Na seqüência inicial do filme cujo argumento foi escrito
pelo próprio Renato Aragão, acompanhamos uma prostituta dançar quase
completamente despida, salvo pelas cédulas monetárias espalhadas sobre seu
corpo. Seguem-se os créditos de abertura, onde sabemos que a trilha sonora fora
composta por Sivuca, e impressionamo-nos com as imagens impactantes do entulhamento
de trabalhadores, suados e sujos de terra. O grupo humorístico filmou no local
onde se efetivava a “febre do ouro”, o que justifica a mistificação confessada
pelo personagem de Dedé Santana [Boroca]. O personagem correspondente a Didi
(oportunamente chamado Curió, sobrenome de um militar importantíssimo no
controle estatal daquela região) logo se apressa em começar a ‘ouriçar’, sendo
corrigido por Zacarias [Bateia], que alega que o verbo correto para a
exploração de ouro é ‘ourinar’. Mussum [Melexete] corrige: “é garimparis!”. Mas
eu e minha mãe ainda estávamos a gargalhar de um instante anterior, em que,
quando perguntado por que cobria os olhos com as mãos, Zacarias responde: “é
que eu nunca vi uma serra pelada. Estou com vergonha!” (risos).
Não obstante começar muito bem – e rapidamente superar em
qualidade e relevância sociológica o filme mais recente – “Os Trapalhões na
Serra Pelada” logo revela os seus problemas constitutivos: o enredo se perde em
meio às ‘gags’ e cenas de ação; a ode aos militares é feita sem disfarces (vide
o segmento iniciado com a palavra ‘manobras’ escrita na tela); e coadjuvantes
de luxo como Louise Cardoso, Gracindo Júnior e Wilson Grey são desperdiçados.

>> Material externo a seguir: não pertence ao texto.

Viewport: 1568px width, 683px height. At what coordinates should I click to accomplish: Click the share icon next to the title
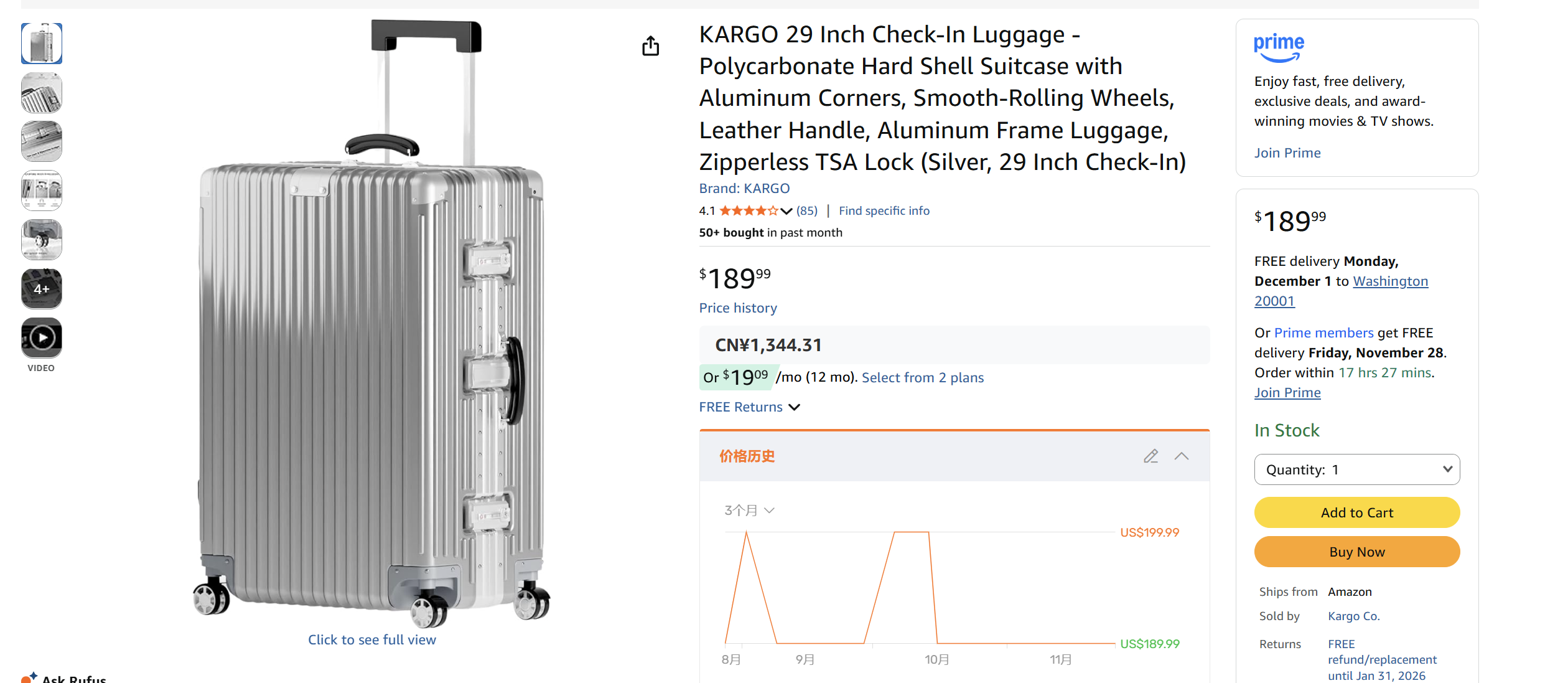pyautogui.click(x=651, y=45)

Mas, ao contrário do filme de Heitor Dhalia, o roteiro de Gilvan Pereira dá atenção
às questões circunvizinhas ao garimpo, como os direitos indígenas, a
expropriação das fazendas menos prósperas (e/ou alheias à obsessão aurífera) e
os motéis populares que aceitam até mesmo casais a pé. As piadas do quarteto
valorizam situações chistosas envolvendo transportes a jegue (um táxi, por
exemplo, acopla o fundo de um fusca a um asinino) ou canções sobre garimpeiros
que “perderam a mulher no forró”. É um filme extremamente defeituoso e que
deixa de ser engraçado em seu quartel final, mas que, dada a ignorância até
hoje levada a cabo sobre o importante êxodo destrutivo vinculado à região paraense
do título, ganhou muitos pontos comigo, que, agora, reverei os filmes
protagonizados por Os Trapalhões com muito mais cautela... A ambigüidade ideológico-dramática
do desfecho desta obra é decisiva: Curió acredita que o amigo curumim Caú (interpretado
pelo pequeno Nilson Silva) tinha sido morto num bombardeio e, entristecido, larga
os seus amigos para ser pedreiro em São Paulo, alegando que “ouro só traz
problemas”. Larga diversos objetos áureos fora até que encontra uma gigantesca pepita de ouro e clama desesperado
por uma picareta. É para rir um troço destes?